EXERCISE AIM:
Show every line in the material below in which the string "axis" appears.

INFORMATION:

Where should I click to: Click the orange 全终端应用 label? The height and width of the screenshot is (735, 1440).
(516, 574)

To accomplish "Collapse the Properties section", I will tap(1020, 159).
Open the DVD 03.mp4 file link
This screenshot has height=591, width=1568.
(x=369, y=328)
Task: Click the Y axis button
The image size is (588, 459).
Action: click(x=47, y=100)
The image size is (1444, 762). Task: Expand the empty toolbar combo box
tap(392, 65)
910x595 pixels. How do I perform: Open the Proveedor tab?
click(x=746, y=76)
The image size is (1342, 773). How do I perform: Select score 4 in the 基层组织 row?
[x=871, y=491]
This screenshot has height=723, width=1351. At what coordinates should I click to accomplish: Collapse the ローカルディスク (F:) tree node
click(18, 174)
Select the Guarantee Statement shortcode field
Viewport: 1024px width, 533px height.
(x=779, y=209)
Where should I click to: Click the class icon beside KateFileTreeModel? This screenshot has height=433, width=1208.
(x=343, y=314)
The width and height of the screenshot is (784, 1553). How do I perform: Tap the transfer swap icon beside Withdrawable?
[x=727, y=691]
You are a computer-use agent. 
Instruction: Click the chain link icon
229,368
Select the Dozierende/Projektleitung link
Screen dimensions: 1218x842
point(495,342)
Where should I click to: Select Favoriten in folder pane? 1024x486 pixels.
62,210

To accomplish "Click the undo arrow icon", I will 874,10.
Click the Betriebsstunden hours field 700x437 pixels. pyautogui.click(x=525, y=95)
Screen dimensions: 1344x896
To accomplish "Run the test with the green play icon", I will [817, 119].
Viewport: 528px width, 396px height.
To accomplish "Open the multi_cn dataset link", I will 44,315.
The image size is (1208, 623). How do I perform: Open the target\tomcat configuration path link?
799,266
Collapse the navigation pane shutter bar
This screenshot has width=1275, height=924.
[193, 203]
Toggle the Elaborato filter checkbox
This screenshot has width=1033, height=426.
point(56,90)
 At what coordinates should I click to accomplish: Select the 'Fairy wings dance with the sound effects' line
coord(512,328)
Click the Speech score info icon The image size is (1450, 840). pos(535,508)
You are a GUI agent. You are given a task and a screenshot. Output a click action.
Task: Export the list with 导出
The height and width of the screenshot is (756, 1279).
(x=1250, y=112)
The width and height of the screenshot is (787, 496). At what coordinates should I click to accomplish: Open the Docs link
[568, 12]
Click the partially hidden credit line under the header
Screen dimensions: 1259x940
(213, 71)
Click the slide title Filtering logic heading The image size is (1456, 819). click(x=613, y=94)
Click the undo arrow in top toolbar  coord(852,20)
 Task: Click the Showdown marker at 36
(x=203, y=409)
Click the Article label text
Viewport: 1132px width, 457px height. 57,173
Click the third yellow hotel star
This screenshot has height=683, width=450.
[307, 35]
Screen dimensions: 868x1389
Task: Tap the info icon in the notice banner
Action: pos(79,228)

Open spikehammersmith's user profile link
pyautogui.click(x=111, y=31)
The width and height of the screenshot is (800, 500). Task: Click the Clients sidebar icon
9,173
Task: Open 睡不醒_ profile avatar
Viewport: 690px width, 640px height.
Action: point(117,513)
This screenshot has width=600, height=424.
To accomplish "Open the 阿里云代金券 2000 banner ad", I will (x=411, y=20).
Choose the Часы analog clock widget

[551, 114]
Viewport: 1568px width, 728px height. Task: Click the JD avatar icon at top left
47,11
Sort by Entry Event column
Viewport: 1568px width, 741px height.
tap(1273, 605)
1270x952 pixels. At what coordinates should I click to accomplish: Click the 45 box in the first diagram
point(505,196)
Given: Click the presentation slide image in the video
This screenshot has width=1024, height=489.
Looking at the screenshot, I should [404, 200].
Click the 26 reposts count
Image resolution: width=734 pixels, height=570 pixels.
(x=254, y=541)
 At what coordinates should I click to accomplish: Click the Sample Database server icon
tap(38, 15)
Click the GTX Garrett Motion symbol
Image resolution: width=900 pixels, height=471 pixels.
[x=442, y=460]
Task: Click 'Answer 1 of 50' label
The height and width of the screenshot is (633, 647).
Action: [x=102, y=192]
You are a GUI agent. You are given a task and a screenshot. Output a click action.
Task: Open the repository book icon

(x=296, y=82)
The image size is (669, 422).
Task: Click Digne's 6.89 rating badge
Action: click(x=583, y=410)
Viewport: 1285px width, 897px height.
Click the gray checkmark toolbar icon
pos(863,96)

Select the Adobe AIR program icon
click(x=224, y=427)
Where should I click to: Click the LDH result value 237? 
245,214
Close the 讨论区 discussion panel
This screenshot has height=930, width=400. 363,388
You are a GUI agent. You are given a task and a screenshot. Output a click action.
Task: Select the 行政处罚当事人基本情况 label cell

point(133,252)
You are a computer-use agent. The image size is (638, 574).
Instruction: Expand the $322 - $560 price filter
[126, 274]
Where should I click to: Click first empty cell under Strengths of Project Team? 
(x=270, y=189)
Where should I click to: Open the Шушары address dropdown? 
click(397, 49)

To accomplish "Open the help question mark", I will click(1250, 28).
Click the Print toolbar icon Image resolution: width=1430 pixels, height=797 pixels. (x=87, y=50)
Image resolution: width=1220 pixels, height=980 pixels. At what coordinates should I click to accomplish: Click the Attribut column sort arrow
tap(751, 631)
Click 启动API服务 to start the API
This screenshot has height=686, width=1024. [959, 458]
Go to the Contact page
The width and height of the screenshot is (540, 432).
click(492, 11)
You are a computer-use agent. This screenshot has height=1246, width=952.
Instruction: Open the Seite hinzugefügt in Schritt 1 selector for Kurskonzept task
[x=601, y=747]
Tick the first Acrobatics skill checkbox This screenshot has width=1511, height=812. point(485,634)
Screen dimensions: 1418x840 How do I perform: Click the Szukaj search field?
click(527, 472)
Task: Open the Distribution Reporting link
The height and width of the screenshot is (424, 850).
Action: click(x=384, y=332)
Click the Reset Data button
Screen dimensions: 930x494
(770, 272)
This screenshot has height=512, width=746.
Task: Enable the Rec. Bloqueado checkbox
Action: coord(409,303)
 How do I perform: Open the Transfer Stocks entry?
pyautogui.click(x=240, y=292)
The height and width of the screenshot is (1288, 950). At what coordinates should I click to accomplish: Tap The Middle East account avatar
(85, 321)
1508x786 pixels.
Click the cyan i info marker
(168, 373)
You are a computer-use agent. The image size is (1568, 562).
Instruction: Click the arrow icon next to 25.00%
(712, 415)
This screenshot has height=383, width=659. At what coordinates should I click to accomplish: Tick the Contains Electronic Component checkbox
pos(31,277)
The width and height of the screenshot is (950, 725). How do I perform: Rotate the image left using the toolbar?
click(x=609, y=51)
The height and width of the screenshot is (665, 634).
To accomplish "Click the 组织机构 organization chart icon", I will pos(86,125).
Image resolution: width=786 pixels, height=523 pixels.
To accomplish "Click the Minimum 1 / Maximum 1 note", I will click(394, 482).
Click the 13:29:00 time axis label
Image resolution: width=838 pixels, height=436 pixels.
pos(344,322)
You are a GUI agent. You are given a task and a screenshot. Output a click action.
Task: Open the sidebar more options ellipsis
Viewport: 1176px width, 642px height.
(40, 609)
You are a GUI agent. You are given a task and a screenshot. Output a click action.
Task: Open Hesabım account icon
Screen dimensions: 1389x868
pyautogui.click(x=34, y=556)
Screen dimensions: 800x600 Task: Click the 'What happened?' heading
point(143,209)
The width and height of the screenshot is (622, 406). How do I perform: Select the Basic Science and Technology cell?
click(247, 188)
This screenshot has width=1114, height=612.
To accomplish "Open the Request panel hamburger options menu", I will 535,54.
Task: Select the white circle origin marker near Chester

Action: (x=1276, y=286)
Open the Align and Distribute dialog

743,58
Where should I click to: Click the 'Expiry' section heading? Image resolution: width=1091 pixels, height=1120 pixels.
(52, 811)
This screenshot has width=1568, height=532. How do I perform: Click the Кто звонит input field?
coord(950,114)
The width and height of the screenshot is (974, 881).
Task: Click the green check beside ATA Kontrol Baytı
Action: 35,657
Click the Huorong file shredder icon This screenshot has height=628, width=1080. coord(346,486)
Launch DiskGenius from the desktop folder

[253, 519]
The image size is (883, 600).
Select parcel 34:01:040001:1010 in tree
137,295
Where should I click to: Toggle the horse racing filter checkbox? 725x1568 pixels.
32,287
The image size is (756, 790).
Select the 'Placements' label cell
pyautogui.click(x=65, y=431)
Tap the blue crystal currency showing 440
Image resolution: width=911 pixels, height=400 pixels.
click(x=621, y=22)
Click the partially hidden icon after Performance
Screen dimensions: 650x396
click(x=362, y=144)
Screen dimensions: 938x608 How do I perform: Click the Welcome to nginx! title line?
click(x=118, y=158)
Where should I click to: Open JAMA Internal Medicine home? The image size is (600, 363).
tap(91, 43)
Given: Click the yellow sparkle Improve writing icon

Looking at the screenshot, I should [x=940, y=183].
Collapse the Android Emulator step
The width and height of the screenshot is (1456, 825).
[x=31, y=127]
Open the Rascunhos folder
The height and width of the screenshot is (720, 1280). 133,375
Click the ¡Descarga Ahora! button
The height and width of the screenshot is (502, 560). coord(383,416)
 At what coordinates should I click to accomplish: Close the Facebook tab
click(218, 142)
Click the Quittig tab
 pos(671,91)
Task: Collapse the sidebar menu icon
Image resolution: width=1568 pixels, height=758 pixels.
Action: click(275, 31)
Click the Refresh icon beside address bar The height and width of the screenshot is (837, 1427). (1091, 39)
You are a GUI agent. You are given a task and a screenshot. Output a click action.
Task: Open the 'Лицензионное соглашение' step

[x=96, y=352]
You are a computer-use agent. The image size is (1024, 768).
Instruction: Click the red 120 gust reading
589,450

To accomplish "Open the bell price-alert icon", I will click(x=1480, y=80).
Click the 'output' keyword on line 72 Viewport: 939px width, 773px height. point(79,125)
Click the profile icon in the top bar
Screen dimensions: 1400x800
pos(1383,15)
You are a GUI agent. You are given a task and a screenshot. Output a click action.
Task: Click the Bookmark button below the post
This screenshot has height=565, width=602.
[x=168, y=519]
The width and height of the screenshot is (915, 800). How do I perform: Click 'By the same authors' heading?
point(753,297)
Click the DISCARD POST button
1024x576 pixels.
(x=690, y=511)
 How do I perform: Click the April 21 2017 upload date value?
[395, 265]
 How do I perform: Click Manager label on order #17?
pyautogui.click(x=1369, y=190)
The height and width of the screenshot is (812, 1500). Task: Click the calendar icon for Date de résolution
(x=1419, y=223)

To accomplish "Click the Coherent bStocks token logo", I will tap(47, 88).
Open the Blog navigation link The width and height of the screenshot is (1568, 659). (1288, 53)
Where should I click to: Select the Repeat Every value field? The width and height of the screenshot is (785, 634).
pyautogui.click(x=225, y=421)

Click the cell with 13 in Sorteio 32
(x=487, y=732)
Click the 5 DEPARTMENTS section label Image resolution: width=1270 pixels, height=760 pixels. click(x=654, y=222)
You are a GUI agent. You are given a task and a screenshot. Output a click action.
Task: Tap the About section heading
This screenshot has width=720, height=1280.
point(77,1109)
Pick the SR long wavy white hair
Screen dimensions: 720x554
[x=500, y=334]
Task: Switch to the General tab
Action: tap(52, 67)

REPLY TO THE TASK:
Task: Click the Y axis button
Click the 13:29:00 time axis label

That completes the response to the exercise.